Наверное, театр опротивел мне, поскольку стал не чем иным, как омерзительным экзерсисом для эго, а я сейчас не выносил эгоизм, причем свой собственный не меньше, чем чужой. Когда-то я понял, что говорить правду — единственное, что может спасти, но теперь это казалось еще одной маской всеобщего одичания. Без сострадания нету правды, но без веры в человека, не говоря уж о Боге, сострадание такое же умозрительное решение, что и другие.

Завершив труд, кладешь его к стопам неизвестного божества, чье невидимое присутствие единственно оправдывает все усилия. «Не вопрошайте, что может сделать для вас страна, думайте, что вы можете сделать для своей родины», — произнес Кеннеди в тот бурный инаугурационный день, когда глубокий старик Роберт Фрост пытался спасти от ветра страницы его речи. Молодой президент точно определил, что нужно, ибо знал, что этого нет. Зачем писать?

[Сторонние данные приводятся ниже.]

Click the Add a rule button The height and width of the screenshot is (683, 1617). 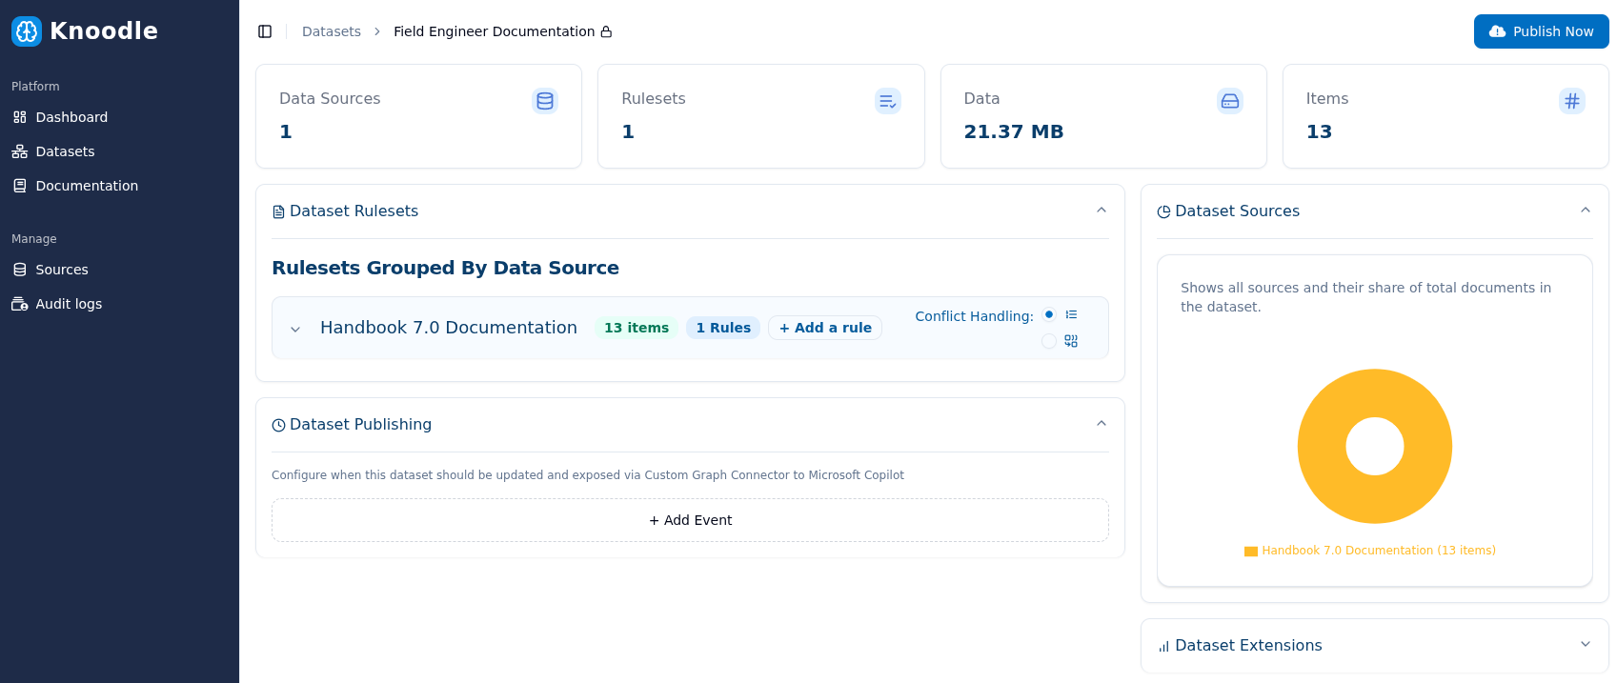825,328
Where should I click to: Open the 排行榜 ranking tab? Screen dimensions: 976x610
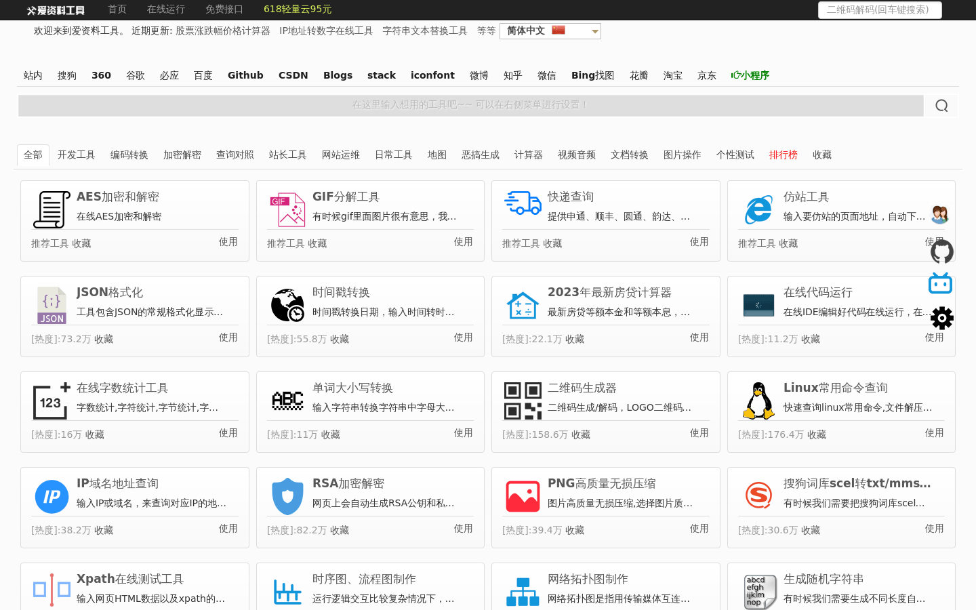(x=783, y=155)
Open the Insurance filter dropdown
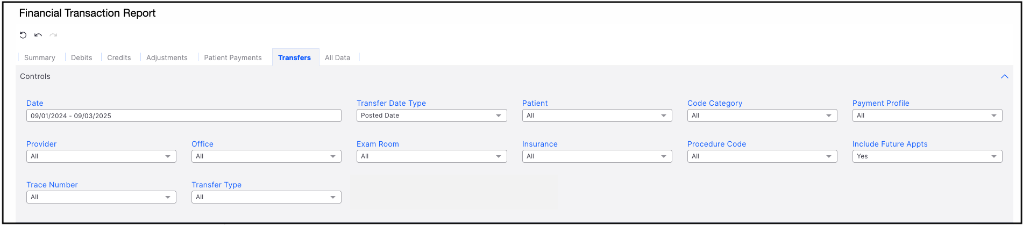 (x=596, y=156)
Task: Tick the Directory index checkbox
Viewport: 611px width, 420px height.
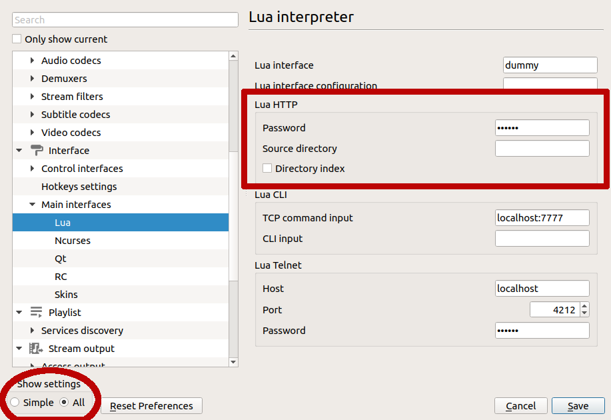Action: (x=267, y=169)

По совету своей подруги Мэри Маккарти, к книге которой «Виды Венеции» она делала фотографии, Инга во время многочисленных наездов в Нью-Йорк останавливалась в старой гостинице «Челси» — из всех американских гостиниц эта была наиболее европейская. В те времена «Челси» еще не обрела ту известность, которую в середине шестидесятых ей принесли, проживая в ее номерах, знаменитые художники. Я поселился здесь отчасти из-за того, что владелец, мистер Бард, обещал сохранить место моего пребывания в тайне. Через несколько недель новость просочилась в местную и зарубежную прессу, но он с тем же честным и открытым выражением лица доказывал, что все произошло помимо его воли. На господина Барда было невозможно сердиться, ибо он был совершенно неспособен воспринимать чье-либо недовольство. Это был невысокий блондинистый венгр-беженец с чувством излишней самоуверенности и со слабым сердцем. Он мог днями пропадать на рыбалке у Кротонского водохранилища, увлеченно играя в карты со своими соотечественниками. В качестве ставок нередко шли отели, включая такие солидные, как «Нью-Йоркер». Однако «Челси» относилась к заветным обретениям Барда: «Люблю находиться среди артистов, среди творческих натур». Чтобы симпатизировать этому человеку, не обязательно было ему доверять, ибо он, как и его гостиница, был согласен на все, исключая, естественно, дефицит.